> **What this task involves**
Repeat the entries that appear below, exactly and in full.

> **Input**
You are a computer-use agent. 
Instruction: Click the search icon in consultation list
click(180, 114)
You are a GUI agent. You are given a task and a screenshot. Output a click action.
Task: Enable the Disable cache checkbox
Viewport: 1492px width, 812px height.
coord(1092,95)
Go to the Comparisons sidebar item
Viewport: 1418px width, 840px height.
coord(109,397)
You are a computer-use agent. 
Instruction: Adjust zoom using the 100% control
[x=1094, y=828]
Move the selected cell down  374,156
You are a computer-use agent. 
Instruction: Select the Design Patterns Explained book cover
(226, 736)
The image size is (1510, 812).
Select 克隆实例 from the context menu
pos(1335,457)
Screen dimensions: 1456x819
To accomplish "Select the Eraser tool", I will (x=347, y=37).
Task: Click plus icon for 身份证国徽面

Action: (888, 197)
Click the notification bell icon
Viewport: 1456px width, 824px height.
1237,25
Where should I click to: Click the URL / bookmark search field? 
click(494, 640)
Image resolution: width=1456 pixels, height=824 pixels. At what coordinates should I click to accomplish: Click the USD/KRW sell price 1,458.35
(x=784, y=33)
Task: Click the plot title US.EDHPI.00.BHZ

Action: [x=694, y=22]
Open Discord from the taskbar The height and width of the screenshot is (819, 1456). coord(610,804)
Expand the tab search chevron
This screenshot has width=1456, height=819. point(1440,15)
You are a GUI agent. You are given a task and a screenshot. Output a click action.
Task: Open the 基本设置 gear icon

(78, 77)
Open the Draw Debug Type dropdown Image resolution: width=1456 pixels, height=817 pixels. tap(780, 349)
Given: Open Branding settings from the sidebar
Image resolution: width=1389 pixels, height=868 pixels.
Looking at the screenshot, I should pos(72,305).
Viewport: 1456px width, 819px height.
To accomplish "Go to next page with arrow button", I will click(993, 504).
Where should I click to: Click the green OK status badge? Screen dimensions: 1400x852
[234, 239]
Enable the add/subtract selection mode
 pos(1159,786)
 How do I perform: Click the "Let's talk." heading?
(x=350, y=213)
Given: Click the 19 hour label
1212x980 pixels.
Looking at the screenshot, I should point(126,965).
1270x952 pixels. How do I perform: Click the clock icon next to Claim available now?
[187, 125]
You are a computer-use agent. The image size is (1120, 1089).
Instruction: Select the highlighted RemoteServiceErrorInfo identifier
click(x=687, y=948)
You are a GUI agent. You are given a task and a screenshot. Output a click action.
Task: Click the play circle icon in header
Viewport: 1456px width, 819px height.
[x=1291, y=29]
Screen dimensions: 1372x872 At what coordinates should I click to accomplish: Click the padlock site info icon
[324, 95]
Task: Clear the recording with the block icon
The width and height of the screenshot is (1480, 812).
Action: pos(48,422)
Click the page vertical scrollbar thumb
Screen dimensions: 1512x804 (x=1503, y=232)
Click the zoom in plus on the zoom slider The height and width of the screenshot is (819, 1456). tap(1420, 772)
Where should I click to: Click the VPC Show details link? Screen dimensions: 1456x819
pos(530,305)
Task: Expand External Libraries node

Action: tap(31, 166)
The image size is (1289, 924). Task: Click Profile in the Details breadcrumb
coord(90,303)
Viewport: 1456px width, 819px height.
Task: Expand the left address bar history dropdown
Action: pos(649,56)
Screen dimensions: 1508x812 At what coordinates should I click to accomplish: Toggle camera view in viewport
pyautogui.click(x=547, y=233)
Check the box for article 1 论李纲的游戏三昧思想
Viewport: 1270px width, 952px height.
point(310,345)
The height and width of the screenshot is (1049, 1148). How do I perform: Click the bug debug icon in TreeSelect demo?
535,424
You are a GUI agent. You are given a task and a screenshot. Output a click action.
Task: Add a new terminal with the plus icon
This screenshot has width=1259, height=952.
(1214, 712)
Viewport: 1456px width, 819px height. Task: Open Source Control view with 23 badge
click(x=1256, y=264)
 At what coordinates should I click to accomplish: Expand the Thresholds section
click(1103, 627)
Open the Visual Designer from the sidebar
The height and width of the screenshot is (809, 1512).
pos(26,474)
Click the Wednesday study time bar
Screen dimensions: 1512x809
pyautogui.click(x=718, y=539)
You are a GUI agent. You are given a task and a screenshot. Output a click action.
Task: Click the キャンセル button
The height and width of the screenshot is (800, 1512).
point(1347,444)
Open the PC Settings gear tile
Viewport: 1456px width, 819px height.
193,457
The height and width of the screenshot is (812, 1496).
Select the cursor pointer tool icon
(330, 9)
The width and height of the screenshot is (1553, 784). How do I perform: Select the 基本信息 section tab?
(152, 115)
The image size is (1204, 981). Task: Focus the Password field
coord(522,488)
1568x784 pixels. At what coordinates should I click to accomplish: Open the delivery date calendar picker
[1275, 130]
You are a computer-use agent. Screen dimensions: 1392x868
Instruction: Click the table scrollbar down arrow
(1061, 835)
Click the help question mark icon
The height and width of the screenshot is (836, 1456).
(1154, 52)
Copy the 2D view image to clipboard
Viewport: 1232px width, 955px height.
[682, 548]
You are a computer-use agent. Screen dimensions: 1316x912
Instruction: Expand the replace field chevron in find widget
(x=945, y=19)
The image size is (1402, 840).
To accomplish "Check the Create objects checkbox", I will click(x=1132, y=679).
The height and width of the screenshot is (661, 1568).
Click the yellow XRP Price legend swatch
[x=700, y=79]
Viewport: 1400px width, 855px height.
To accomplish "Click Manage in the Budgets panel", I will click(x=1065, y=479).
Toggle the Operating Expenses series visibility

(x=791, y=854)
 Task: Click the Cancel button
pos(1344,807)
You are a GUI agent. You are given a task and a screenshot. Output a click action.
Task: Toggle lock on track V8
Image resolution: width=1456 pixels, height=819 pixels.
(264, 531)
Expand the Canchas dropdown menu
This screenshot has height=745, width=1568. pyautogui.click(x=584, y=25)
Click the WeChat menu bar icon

> **Task response**
You are a computer-use agent. 
Instruction: Click the search icon in consultation list
click(180, 114)
You are a GUI agent. You are given a task and a screenshot. Output a click action.
Task: Enable the Disable cache checkbox
Viewport: 1492px width, 812px height.
coord(1092,95)
Go to the Comparisons sidebar item
Viewport: 1418px width, 840px height.
coord(109,397)
You are a computer-use agent. 
Instruction: Adjust zoom using the 100% control
[x=1094, y=828]
Move the selected cell down  374,156
You are a computer-use agent. 
Instruction: Select the Design Patterns Explained book cover
(226, 736)
The image size is (1510, 812).
Select 克隆实例 from the context menu
pos(1335,457)
Screen dimensions: 1456x819
To accomplish "Select the Eraser tool", I will (x=347, y=37).
Task: Click plus icon for 身份证国徽面

Action: (888, 197)
Click the notification bell icon
Viewport: 1456px width, 824px height.
1237,25
Where should I click to: Click the URL / bookmark search field? 
click(494, 640)
Image resolution: width=1456 pixels, height=824 pixels. At what coordinates should I click to accomplish: Click the USD/KRW sell price 1,458.35
(x=784, y=33)
Task: Click the plot title US.EDHPI.00.BHZ

Action: [x=694, y=22]
Open Discord from the taskbar The height and width of the screenshot is (819, 1456). coord(610,804)
Expand the tab search chevron
This screenshot has width=1456, height=819. point(1440,15)
You are a GUI agent. You are given a task and a screenshot. Output a click action.
Task: Open the 基本设置 gear icon

(78, 77)
Open the Draw Debug Type dropdown Image resolution: width=1456 pixels, height=817 pixels. tap(780, 349)
Given: Open Branding settings from the sidebar
Image resolution: width=1389 pixels, height=868 pixels.
Looking at the screenshot, I should pos(72,305).
Viewport: 1456px width, 819px height.
To accomplish "Go to next page with arrow button", I will click(993, 504).
Where should I click to: Click the green OK status badge? Screen dimensions: 1400x852
[234, 239]
Enable the add/subtract selection mode
 pos(1159,786)
 How do I perform: Click the "Let's talk." heading?
(x=350, y=213)
Given: Click the 19 hour label
1212x980 pixels.
Looking at the screenshot, I should point(126,965).
1270x952 pixels. How do I perform: Click the clock icon next to Claim available now?
[187, 125]
You are a computer-use agent. The image size is (1120, 1089).
Instruction: Select the highlighted RemoteServiceErrorInfo identifier
click(x=687, y=948)
You are a GUI agent. You are given a task and a screenshot. Output a click action.
Task: Click the play circle icon in header
Viewport: 1456px width, 819px height.
[x=1291, y=29]
Screen dimensions: 1372x872 At what coordinates should I click to accomplish: Click the padlock site info icon
[324, 95]
Task: Clear the recording with the block icon
The width and height of the screenshot is (1480, 812).
Action: pos(48,422)
Click the page vertical scrollbar thumb
Screen dimensions: 1512x804 (x=1503, y=232)
Click the zoom in plus on the zoom slider The height and width of the screenshot is (819, 1456). tap(1420, 772)
Where should I click to: Click the VPC Show details link? Screen dimensions: 1456x819
pos(530,305)
Task: Expand External Libraries node

Action: tap(31, 166)
The image size is (1289, 924). Task: Click Profile in the Details breadcrumb
coord(90,303)
Viewport: 1456px width, 819px height.
Task: Expand the left address bar history dropdown
Action: pos(649,56)
Screen dimensions: 1508x812 At what coordinates should I click to accomplish: Toggle camera view in viewport
pyautogui.click(x=547, y=233)
Check the box for article 1 论李纲的游戏三昧思想
Viewport: 1270px width, 952px height.
point(310,345)
The height and width of the screenshot is (1049, 1148). How do I perform: Click the bug debug icon in TreeSelect demo?
535,424
You are a GUI agent. You are given a task and a screenshot. Output a click action.
Task: Add a new terminal with the plus icon
This screenshot has width=1259, height=952.
(1214, 712)
Viewport: 1456px width, 819px height. Task: Open Source Control view with 23 badge
click(x=1256, y=264)
 At what coordinates should I click to accomplish: Expand the Thresholds section
click(1103, 627)
Open the Visual Designer from the sidebar
The height and width of the screenshot is (809, 1512).
pos(26,474)
Click the Wednesday study time bar
Screen dimensions: 1512x809
pyautogui.click(x=718, y=539)
You are a GUI agent. You are given a task and a screenshot. Output a click action.
Task: Click the キャンセル button
The height and width of the screenshot is (800, 1512).
point(1347,444)
Open the PC Settings gear tile
Viewport: 1456px width, 819px height.
193,457
The height and width of the screenshot is (812, 1496).
Select the cursor pointer tool icon
(330, 9)
The width and height of the screenshot is (1553, 784). How do I perform: Select the 基本信息 section tab?
(152, 115)
The image size is (1204, 981). Task: Focus the Password field
coord(522,488)
1568x784 pixels. At what coordinates should I click to accomplish: Open the delivery date calendar picker
[1275, 130]
You are a computer-use agent. Screen dimensions: 1392x868
Instruction: Click the table scrollbar down arrow
(1061, 835)
Click the help question mark icon
The height and width of the screenshot is (836, 1456).
(1154, 52)
Copy the 2D view image to clipboard
Viewport: 1232px width, 955px height.
[682, 548]
You are a computer-use agent. Screen dimensions: 1316x912
Instruction: Expand the replace field chevron in find widget
(x=945, y=19)
The image size is (1402, 840).
To accomplish "Check the Create objects checkbox", I will click(x=1132, y=679).
The height and width of the screenshot is (661, 1568).
Click the yellow XRP Price legend swatch
[x=700, y=79]
Viewport: 1400px width, 855px height.
To accomplish "Click Manage in the Budgets panel", I will click(x=1065, y=479).
Toggle the Operating Expenses series visibility

(x=791, y=854)
 Task: Click the Cancel button
pos(1344,807)
You are a GUI agent. You are given a task and a screenshot. Output a click action.
Task: Toggle lock on track V8
Image resolution: width=1456 pixels, height=819 pixels.
(264, 531)
Expand the Canchas dropdown menu
This screenshot has height=745, width=1568. pyautogui.click(x=584, y=25)
Click the WeChat menu bar icon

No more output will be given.